Module 1 Hapū Māmā Village

Hapū Māmā Village is the co-design activity led by Prevention Partner Healthy Families, where hapū māmā stories and journey through pregnancy mapping expressed the experiences at a series of hui. In addition, the Team met with a variety of health professionals working with hapū māmā. From these hui key themes were developed. Extensive data has been collected by the Hapū Māmā Village team from hapū māmā and health professionals. Many general comments were similar specifically with regard to the systemic and structural inadequacies of the current health system in supporting pregnant women in the primary health care sector.
To date, some of the issues identified include trust, communication, lack of reliable information, maternal mental health, lack of knowledge about the GP's role in early pregnancy, problems with referrals, inability to find a lead maternity carer (LMC Midwife), lack of antenatal and birthing education.
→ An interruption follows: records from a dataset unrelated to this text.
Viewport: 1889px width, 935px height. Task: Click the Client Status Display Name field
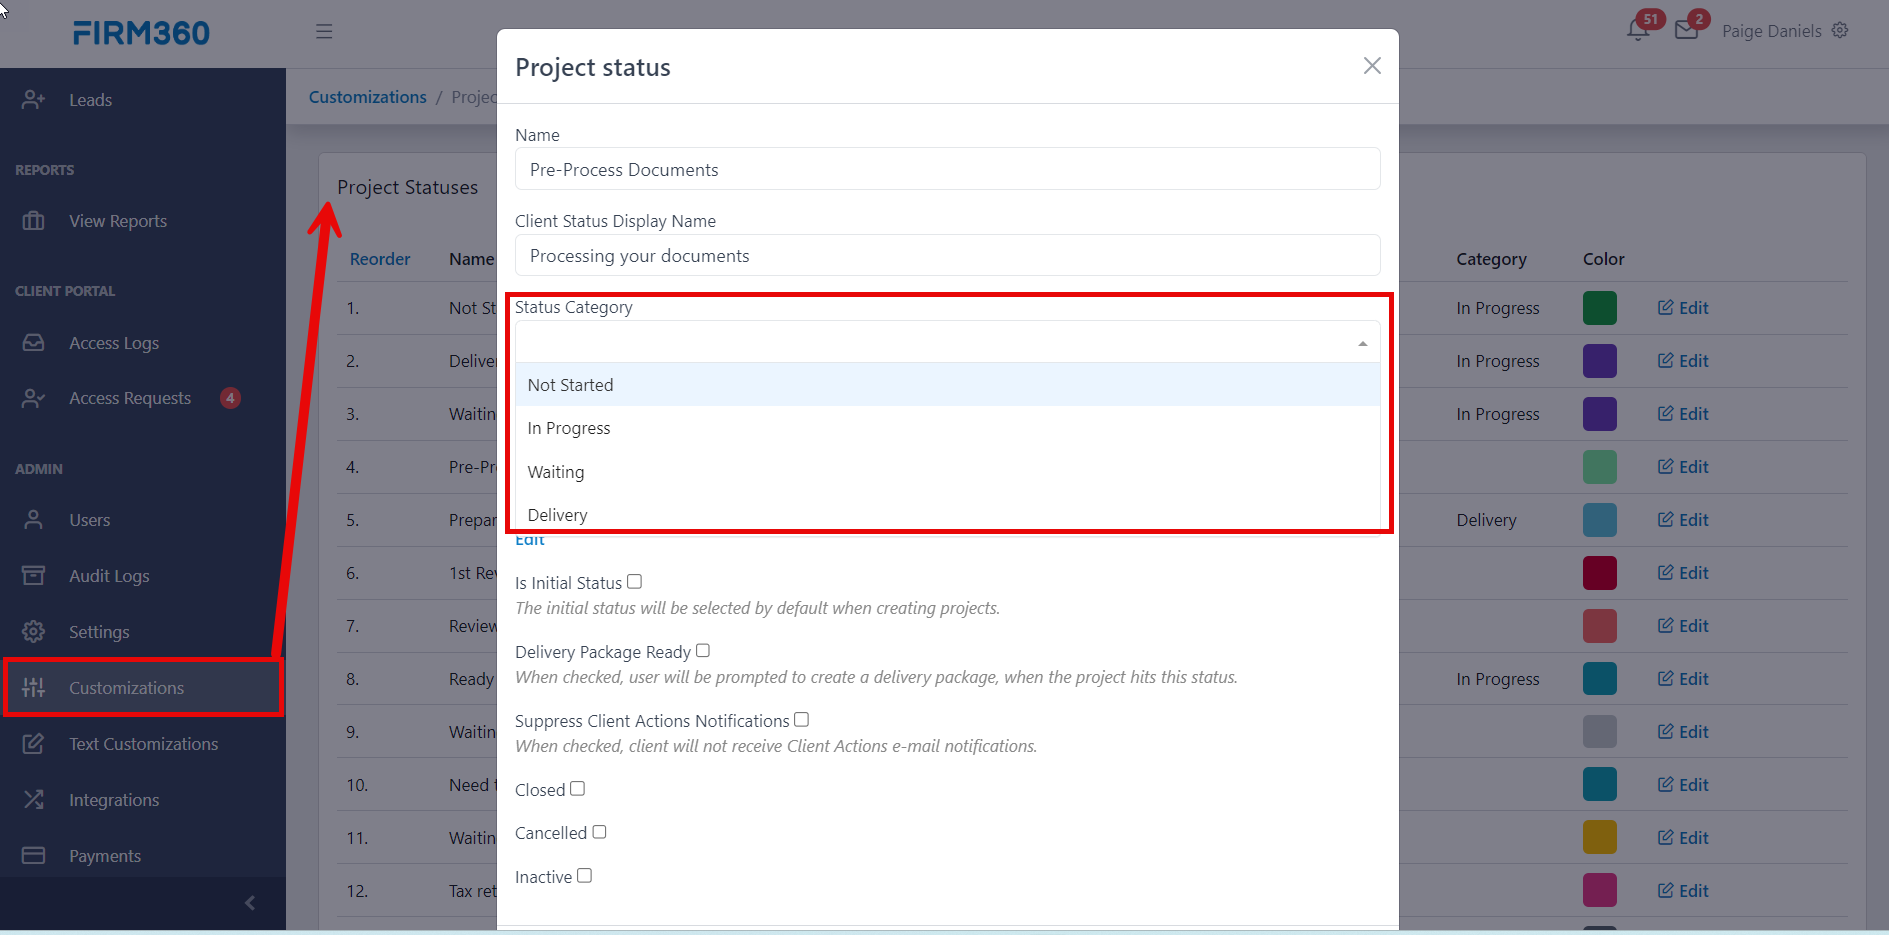(947, 256)
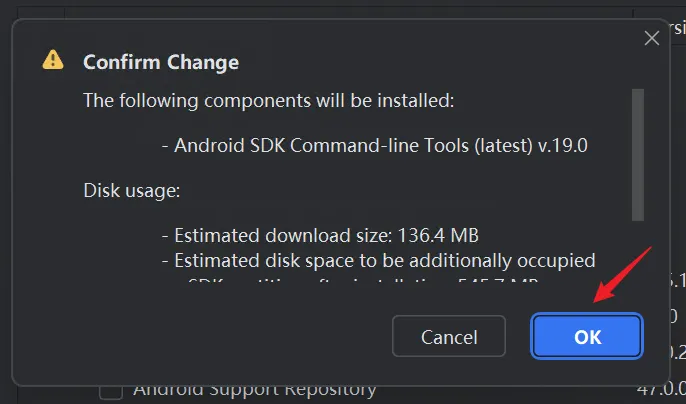Close the dialog with the X icon
686x404 pixels.
click(651, 39)
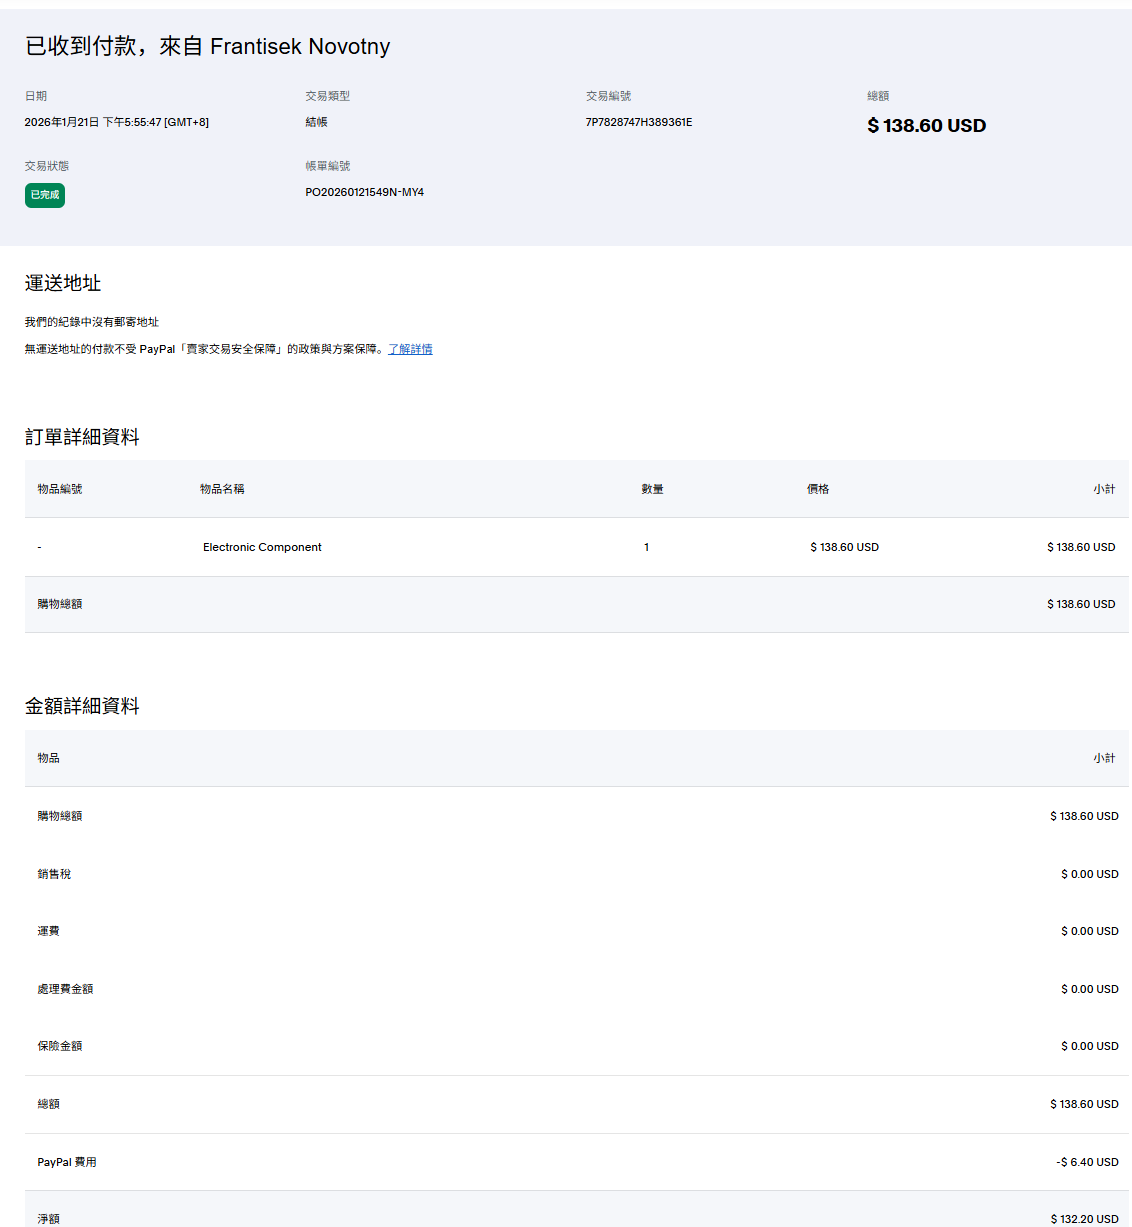Open the 了解詳情 link
This screenshot has height=1227, width=1132.
point(410,349)
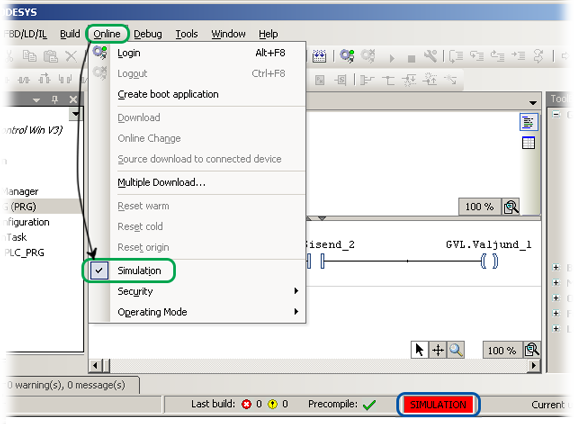Click the Stop square icon in toolbar
The image size is (574, 424).
[x=411, y=58]
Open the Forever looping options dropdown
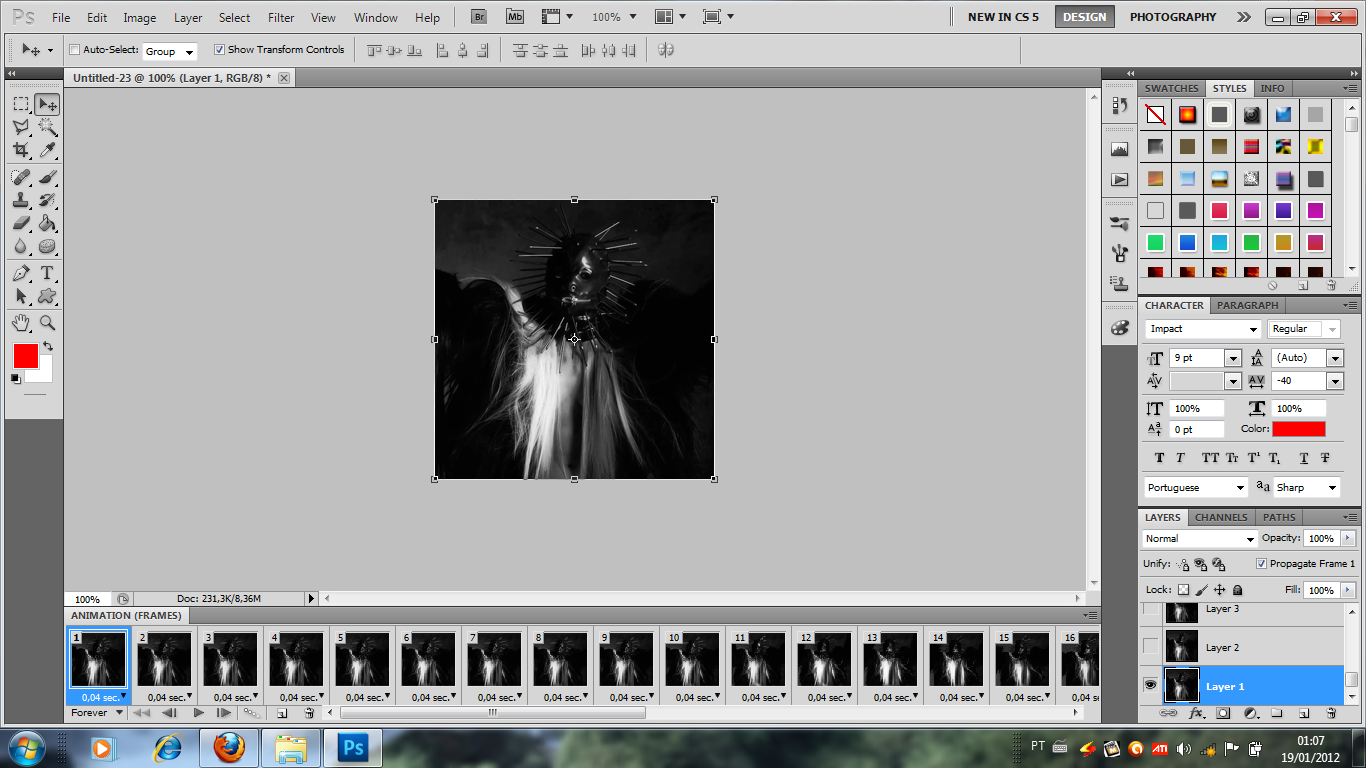1366x768 pixels. tap(97, 713)
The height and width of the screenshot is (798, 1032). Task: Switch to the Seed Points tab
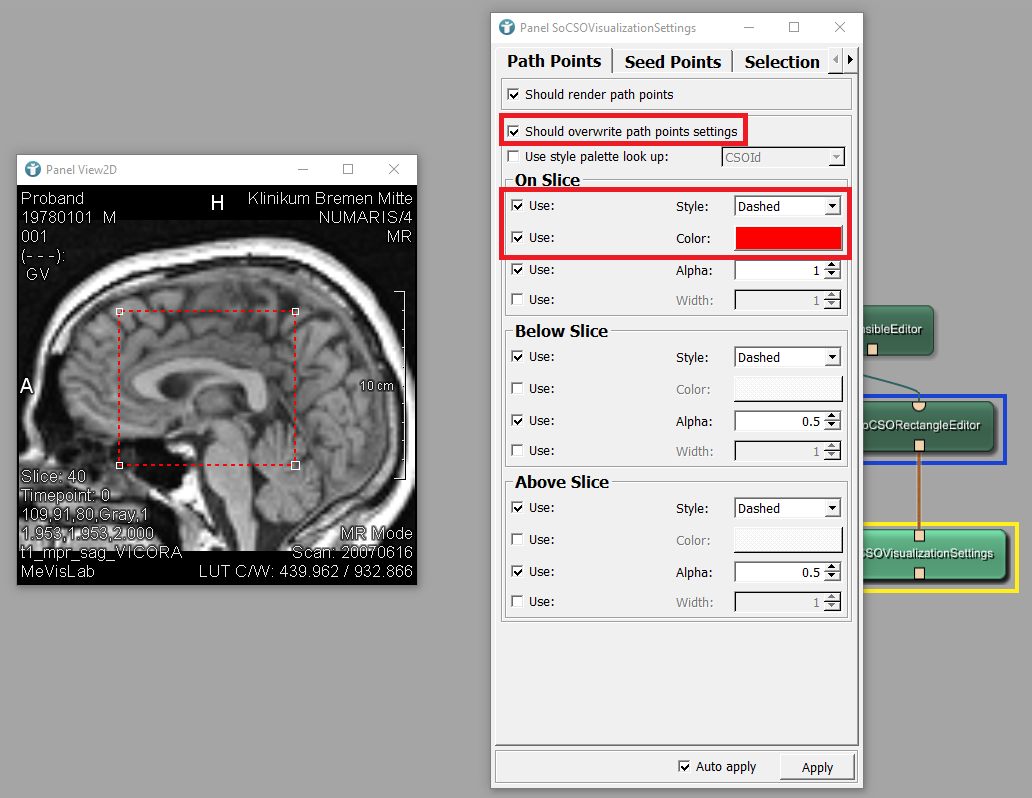(x=672, y=62)

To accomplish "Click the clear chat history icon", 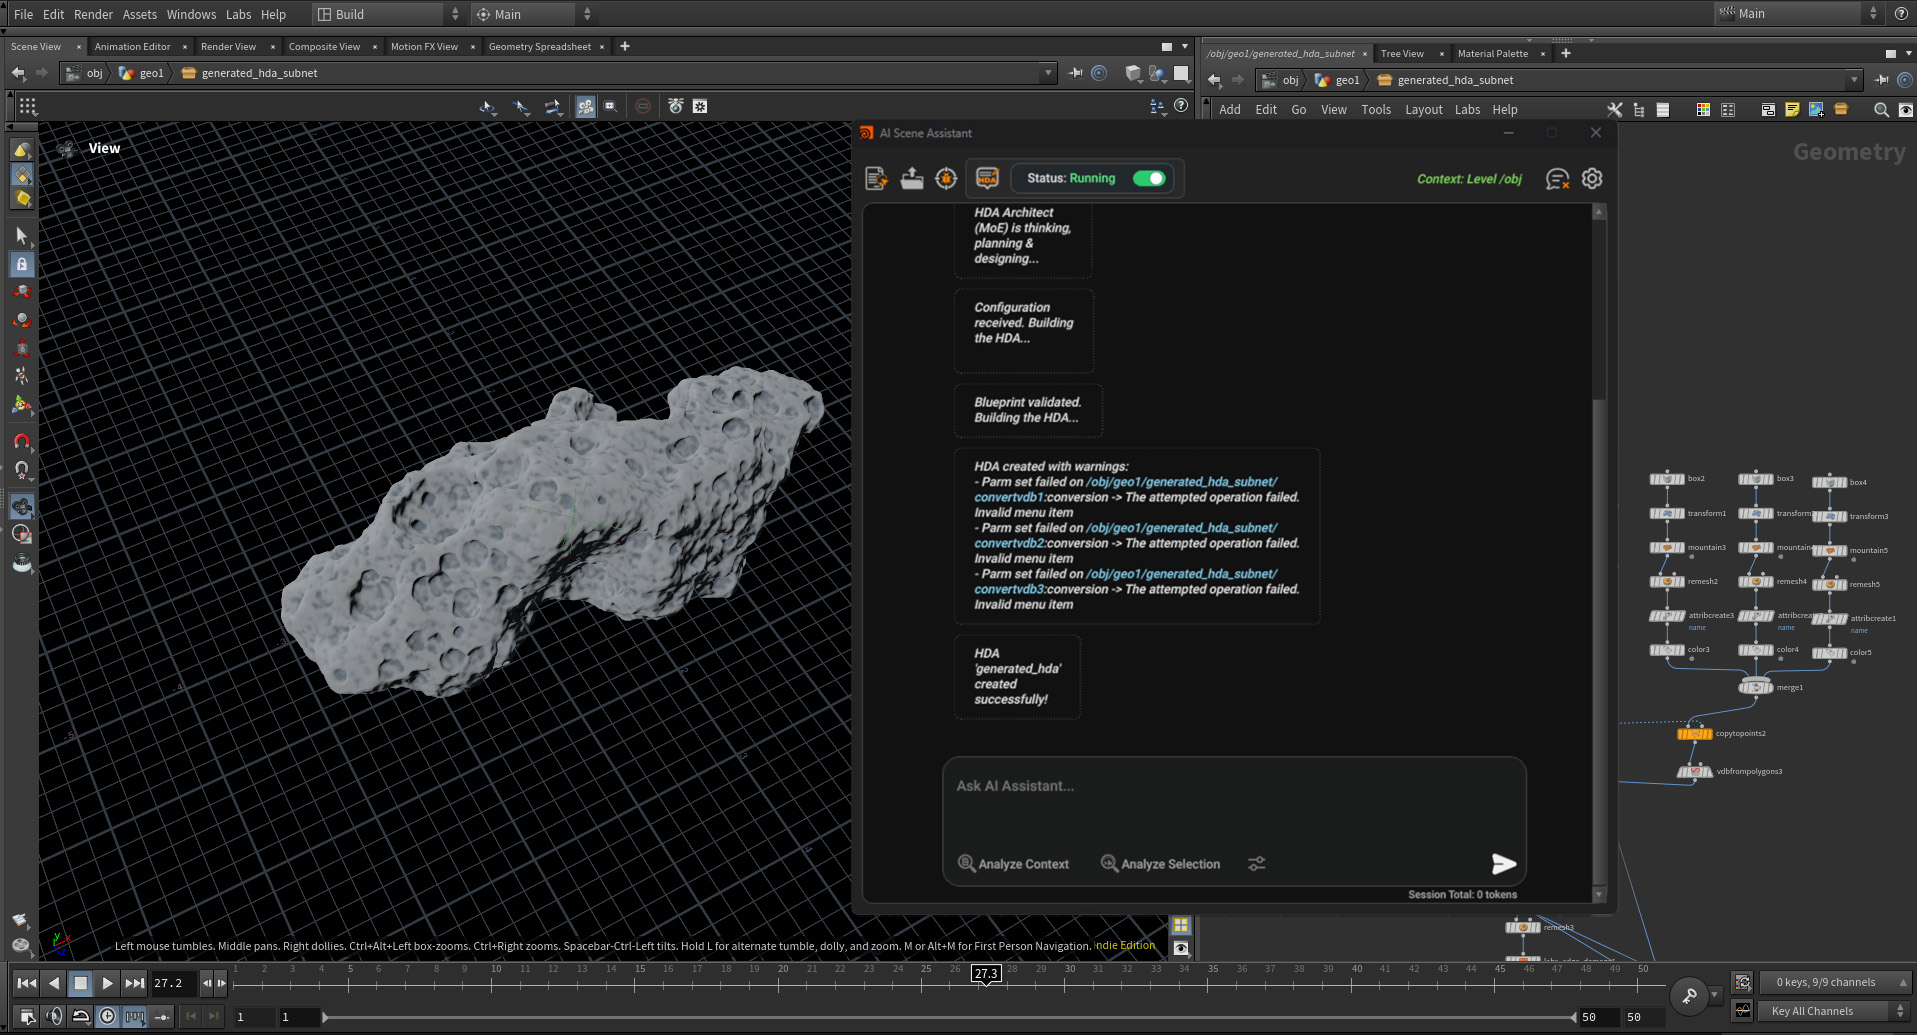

The Hapū Māmā Village team are currently collating the vast amount of information gathered so that Insights can be published, alongside research evidence found and recommendations made.
The Team kept the Research Collaborative informed throughout of progress and a final 'walk through' of all the raw data was held with the opportunity for one-to-one questions and answers.
Module 2 Clinical Team
The Clinical Team at the lead research practice Gonville Health has been engaged in the initial stage of the research and has identified a number of clinical practice issues.
Clinical issues to date have included:
Systemic
- inconsistencies arising from the current
- system incomplete recordings
- inconsistent follow up processes
- minimal liaison with LMC midwives
- lack of access to shared maternity care records
- unstructured processes around early pregnancy care
- variable identification of clinical risk variable use of referral options
- insufficient time within 15 min GP appointment
- current structure of GP clinical visits is not meeting the needs of many hapū māmā
Medical
- STI/UTI management in pregnancy
- Iron deficiency management
- Cardiac including arrhythmias/palpitations; murmurs
- Hypothyroidism
- Cholelithiasis
- Tuberculosis contact
- Epilepsy
- Current alcohol or drug misuse/ dependency
- Depression and anxiety disorders
- Asthma
- Acute respiratory conditions including Influenza-like illness, Hepatitis B, low immunity
- Previous SUDI (Sudden unexplained death of an infant)
Postnatal
- Postnatal depression - need clarity for screening tools and diagnostic criteria
- Management of minor neonatal abnormalities
- Maternal medication with risk to pēpī
Smoking cessation support
- Close liaison with Stop Smoking Services
Clinical Team responses to date
- Dedicated Nurse Practitioner lead/pregnancy care coordination
- Safeguarded appointment times
- Option of minimum brief assessment with virtual follow up
- Default ‘warm handover’ during Best Start appointments to health coach
- Upload option for pregnancy data to Clinical Portal for LMC midwife access
- Clinical issues peer meetings
The value of appointing a dedicated Nurse Practitioner, a Health Information Profession and/or a counsellor was evident and has enhanced the care of hapū māmā at the Clinic.

Module 3

The Wrap Around module explores the support for any pregnancy wellbeing services that exist in the community. There are a number of excellent services offered but the referrals appear ad hoc and engagement with health services unstructured. Work is continuing on this module so that pregnancy related risk referrals, management and equity gaps can be addressed via appropriate pathways of care.